▶ [GIVEN RECORDS]
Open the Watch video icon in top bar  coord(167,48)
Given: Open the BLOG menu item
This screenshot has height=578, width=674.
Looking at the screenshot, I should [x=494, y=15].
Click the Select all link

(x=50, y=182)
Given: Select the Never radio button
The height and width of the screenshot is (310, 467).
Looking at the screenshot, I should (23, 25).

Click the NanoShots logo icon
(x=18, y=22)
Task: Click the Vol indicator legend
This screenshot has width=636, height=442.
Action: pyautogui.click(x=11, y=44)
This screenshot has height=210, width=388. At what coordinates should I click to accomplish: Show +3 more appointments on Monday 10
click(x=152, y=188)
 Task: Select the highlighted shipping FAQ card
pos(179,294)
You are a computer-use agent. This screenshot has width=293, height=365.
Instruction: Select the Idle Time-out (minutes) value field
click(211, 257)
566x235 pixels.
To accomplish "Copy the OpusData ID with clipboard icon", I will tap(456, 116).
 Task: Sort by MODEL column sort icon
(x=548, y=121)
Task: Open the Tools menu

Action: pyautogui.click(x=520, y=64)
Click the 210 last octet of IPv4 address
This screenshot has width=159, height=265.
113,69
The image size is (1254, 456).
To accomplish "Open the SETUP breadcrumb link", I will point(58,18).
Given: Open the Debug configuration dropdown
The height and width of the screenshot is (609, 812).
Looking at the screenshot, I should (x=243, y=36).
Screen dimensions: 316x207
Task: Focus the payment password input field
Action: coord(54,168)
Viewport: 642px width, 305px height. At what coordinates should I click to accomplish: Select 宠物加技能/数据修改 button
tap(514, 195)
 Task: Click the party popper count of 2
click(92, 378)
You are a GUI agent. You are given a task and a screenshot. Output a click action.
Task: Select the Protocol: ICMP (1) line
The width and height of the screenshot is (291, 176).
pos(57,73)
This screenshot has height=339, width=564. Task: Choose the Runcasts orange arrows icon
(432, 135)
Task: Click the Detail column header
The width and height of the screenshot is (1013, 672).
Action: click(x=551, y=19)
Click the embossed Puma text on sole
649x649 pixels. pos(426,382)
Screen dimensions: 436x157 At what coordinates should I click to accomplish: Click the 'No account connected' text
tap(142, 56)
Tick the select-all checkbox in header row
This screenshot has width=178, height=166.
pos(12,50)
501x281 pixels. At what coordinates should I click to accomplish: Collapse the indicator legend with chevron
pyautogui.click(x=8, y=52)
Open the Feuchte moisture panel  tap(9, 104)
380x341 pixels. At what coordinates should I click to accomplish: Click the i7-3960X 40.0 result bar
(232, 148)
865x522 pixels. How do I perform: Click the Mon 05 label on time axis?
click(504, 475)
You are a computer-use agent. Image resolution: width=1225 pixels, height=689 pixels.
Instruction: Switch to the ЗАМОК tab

▶ [WHAT YOU WILL DO] Would you repeat each of the lines above exactly?

▶ [ANSWER SPACE]
Open the Watch video icon in top bar  coord(167,48)
Given: Open the BLOG menu item
This screenshot has height=578, width=674.
Looking at the screenshot, I should [x=494, y=15].
Click the Select all link

(x=50, y=182)
Given: Select the Never radio button
The height and width of the screenshot is (310, 467).
Looking at the screenshot, I should (23, 25).

Click the NanoShots logo icon
(x=18, y=22)
Task: Click the Vol indicator legend
This screenshot has width=636, height=442.
Action: pyautogui.click(x=11, y=44)
This screenshot has height=210, width=388. At what coordinates should I click to accomplish: Show +3 more appointments on Monday 10
click(x=152, y=188)
 Task: Select the highlighted shipping FAQ card
pos(179,294)
You are a computer-use agent. This screenshot has width=293, height=365.
Instruction: Select the Idle Time-out (minutes) value field
click(211, 257)
566x235 pixels.
To accomplish "Copy the OpusData ID with clipboard icon", I will tap(456, 116).
 Task: Sort by MODEL column sort icon
(x=548, y=121)
Task: Open the Tools menu

Action: pyautogui.click(x=520, y=64)
Click the 210 last octet of IPv4 address
This screenshot has width=159, height=265.
113,69
The image size is (1254, 456).
To accomplish "Open the SETUP breadcrumb link", I will point(58,18).
Given: Open the Debug configuration dropdown
The height and width of the screenshot is (609, 812).
Looking at the screenshot, I should (x=243, y=36).
Screen dimensions: 316x207
Task: Focus the payment password input field
Action: coord(54,168)
Viewport: 642px width, 305px height. At what coordinates should I click to accomplish: Select 宠物加技能/数据修改 button
tap(514, 195)
 Task: Click the party popper count of 2
click(92, 378)
You are a GUI agent. You are given a task and a screenshot. Output a click action.
Task: Select the Protocol: ICMP (1) line
The width and height of the screenshot is (291, 176).
pos(57,73)
This screenshot has height=339, width=564. Task: Choose the Runcasts orange arrows icon
(432, 135)
Task: Click the Detail column header
The width and height of the screenshot is (1013, 672).
Action: click(x=551, y=19)
Click the embossed Puma text on sole
649x649 pixels. pos(426,382)
Screen dimensions: 436x157 At what coordinates should I click to accomplish: Click the 'No account connected' text
tap(142, 56)
Tick the select-all checkbox in header row
This screenshot has width=178, height=166.
pos(12,50)
501x281 pixels. At what coordinates should I click to accomplish: Collapse the indicator legend with chevron
pyautogui.click(x=8, y=52)
Open the Feuchte moisture panel  tap(9, 104)
380x341 pixels. At what coordinates should I click to accomplish: Click the i7-3960X 40.0 result bar
(232, 148)
865x522 pixels. How do I perform: Click the Mon 05 label on time axis?
click(504, 475)
You are a computer-use agent. Image resolution: width=1225 pixels, height=689 pixels.
Instruction: Switch to the ЗАМОК tab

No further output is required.